Vulnerability is a petrifying thing. Being completely exposed to the possibility of being harmed, physically or emotionally. Yep. That's the definition. Let those words sink in for a minute. You're in harm's way, at the very minute you start to feel raw, and quite powerful, emotions that are meant to be felt. Vulnerability is a petrifying thing.
My nightly Grey's Anatomy binge grabbed my attention, sparking a whole train of thoughts about this crazy thing we call vulnerability. Shonda Rhimes, the creator of "Grey's Anatomy," succeeded in her worldly attempts to wreck me by assigning the powerful line, "Boundaries don't keep people out, they fence you in," to the main character, Meredith Grey.

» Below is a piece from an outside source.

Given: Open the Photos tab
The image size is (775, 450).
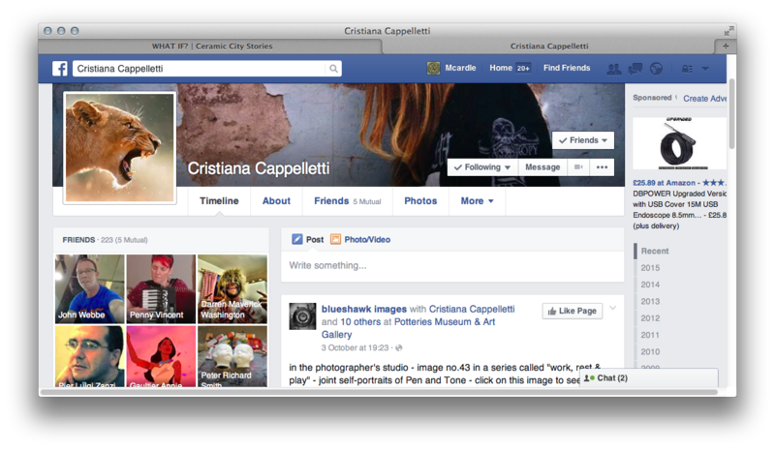Looking at the screenshot, I should [420, 201].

No one ever specifically told us to conceal our feelings and emotions, but it's in our humanly instinct to want to avoid any sense of embarrassment. However, there's also something in our human nature that acknowledges this fear of being exposed, yet encourages us to not bottle everything we are up and shove it way down deep.
Eventually, coming from personal experience, those emotions you swallow and never allow to see the light of day, often times surface and all the wrong times; all at once, until you're drowning in the sea of issues you could have dealt with earlier on. Perhaps this is why it's been given the definition it has. We keep it hidden in the dark for so long it becomes an unknown: a scary unknown that we have to train into existence.
Boundaries aren't created just for your relationships with others: they're created for the relationship you have with yourself too. Regardless of how high or thick, you build the walls around yourself, the things that hit a little too close to home will always find their way in. As for you? Your vulnerability should be boundless. It should be limitless and outpouring in no specific direction. Being vulnerable isn't just a petrifying thing: it's beautiful, natural and more importantly, it's a necessary thing.
We live in a world that is striving to accept others however they are; you better believe that the ability to feel everything so purely is a gift, and an accepted one at that. One of my favorite chapters of the Bible is Ecclesiastes 3, not only because it solidifies the point I'm trying to make but also because the movie Footloose recites some of it. It says, "For everything, there is a season... A time to cry, and a time to laugh, a time to grieve and a time to dance."
There's a time to be vulnerable, so don't fence yourself in, trapped with your unvocalized emotions surrounding you. Find a friend you're comfortable with and share. Start journaling. Praying. Running. Crying. Whatever it takes for you to find the sense of relief you need from the things that knick your emotions just a bit too deep. Your ability to be vulnerable is a gift. A beautiful, petrifying and powerful gift. Use it.